◆ EXERCISE: Copy the data from the line containing "Where should I" through the line containing "click(742, 90)", both lines included, word for word, with the pictures left out.

◆ TASK INPUT:
_ _ _ _ _ _ _
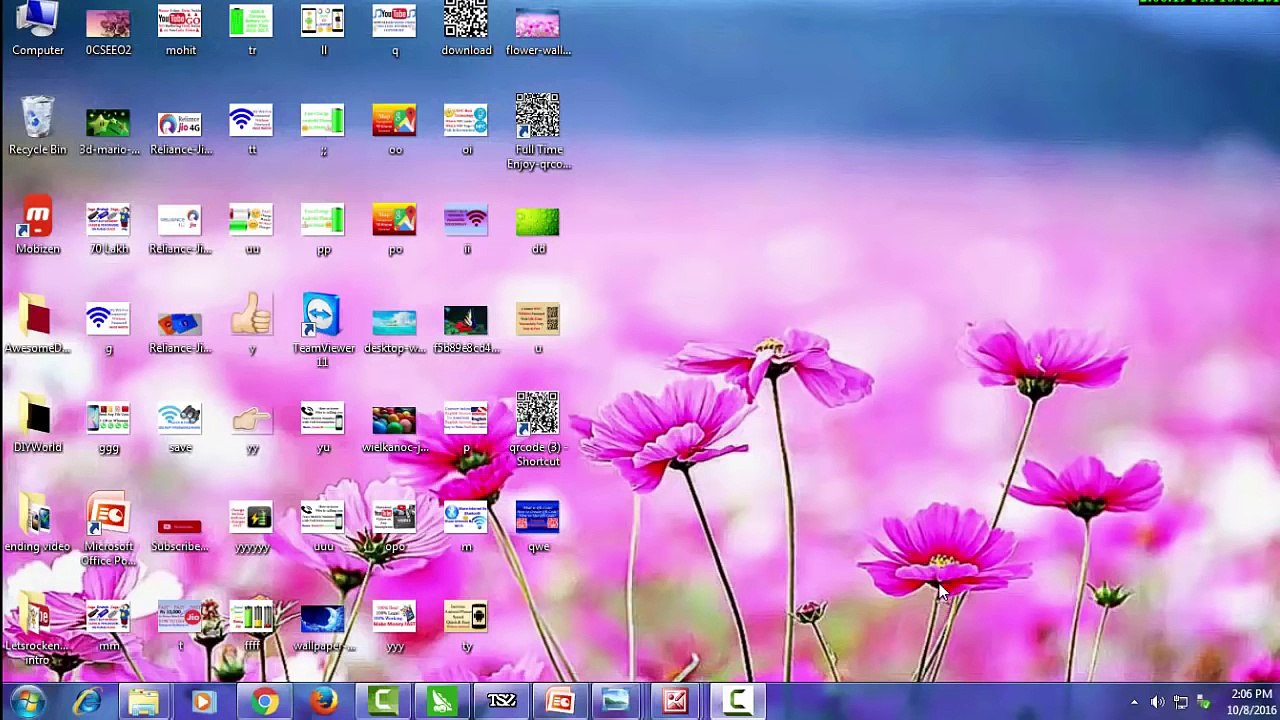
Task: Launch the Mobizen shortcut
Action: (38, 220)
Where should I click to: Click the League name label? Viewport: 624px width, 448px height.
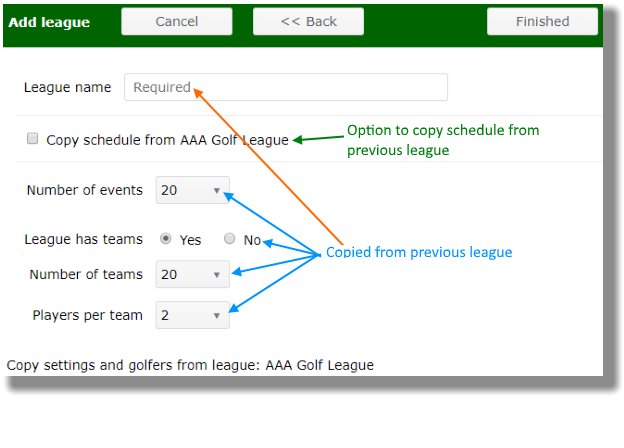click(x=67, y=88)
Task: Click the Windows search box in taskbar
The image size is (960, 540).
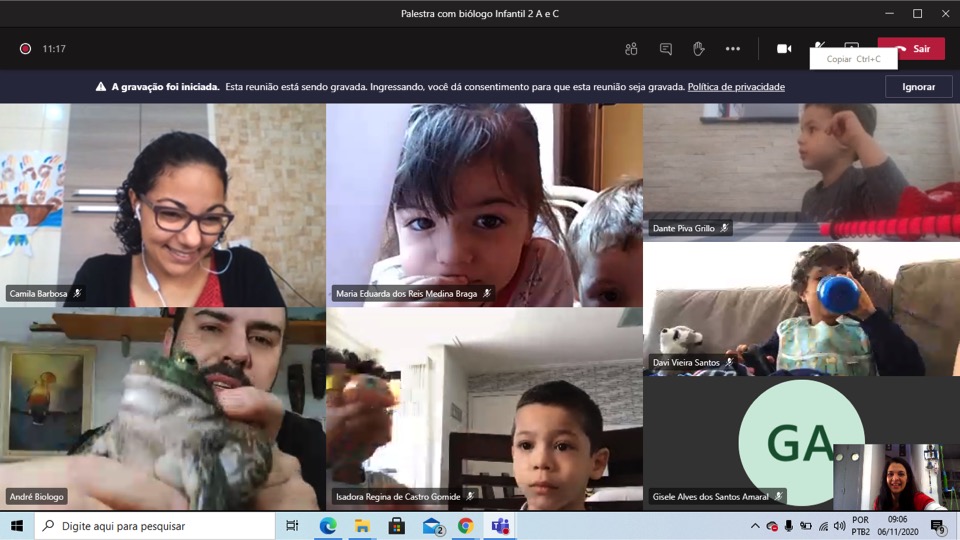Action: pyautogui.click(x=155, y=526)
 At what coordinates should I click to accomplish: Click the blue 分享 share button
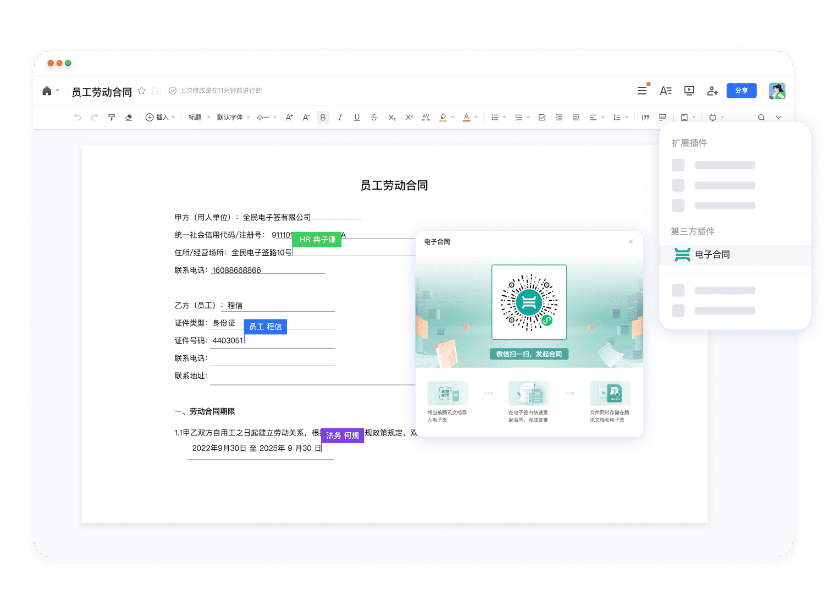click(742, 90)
_ _ _ _ _ _ _
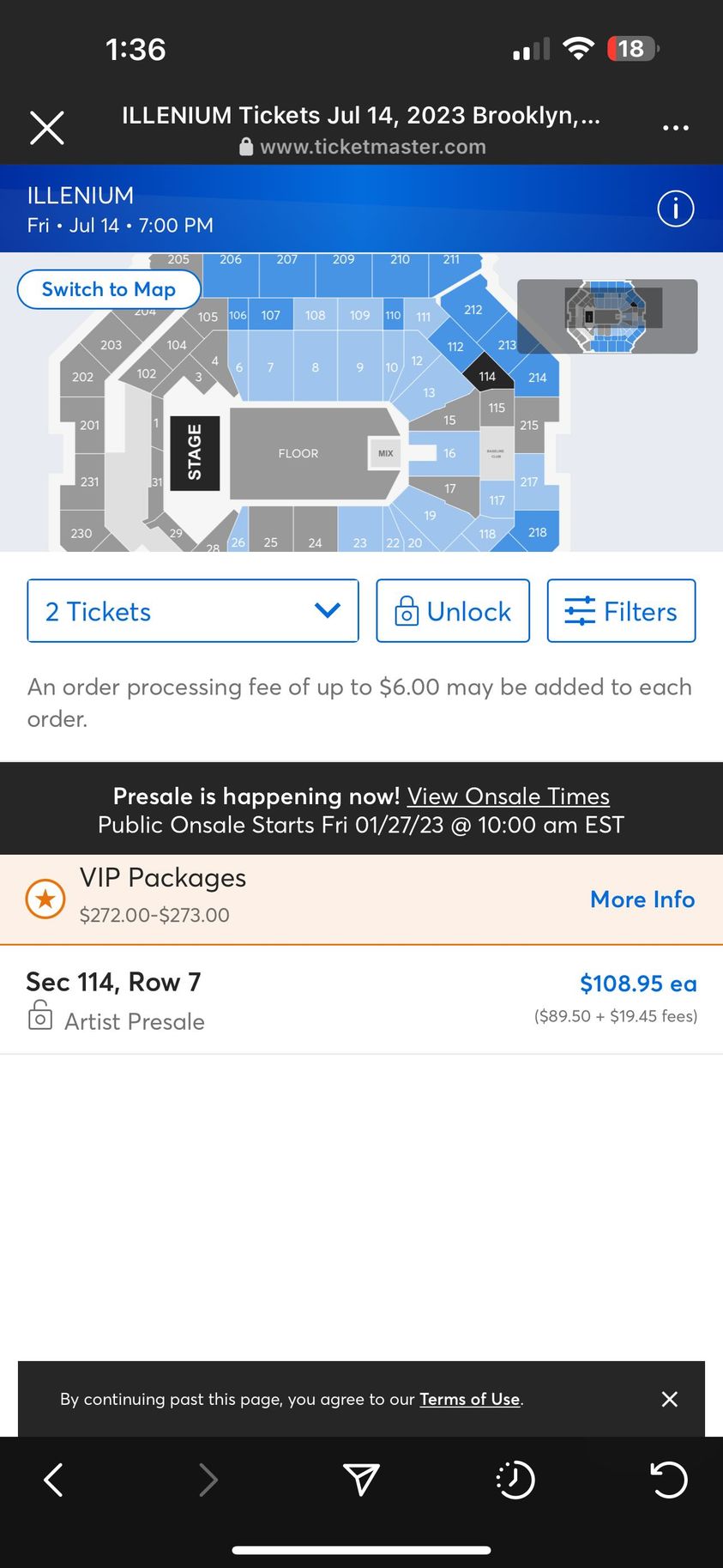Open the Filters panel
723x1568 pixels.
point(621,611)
_ _ _ _ _ _ _
◆ FINAL ANSWER:
Where should I click to: Click the League name label? Viewport: 624px width, 448px height.
click(x=67, y=88)
Task: Click the Windows search box in taskbar
The image size is (960, 540).
Action: pyautogui.click(x=155, y=526)
 At what coordinates should I click to accomplish: Click the blue 分享 share button
click(742, 90)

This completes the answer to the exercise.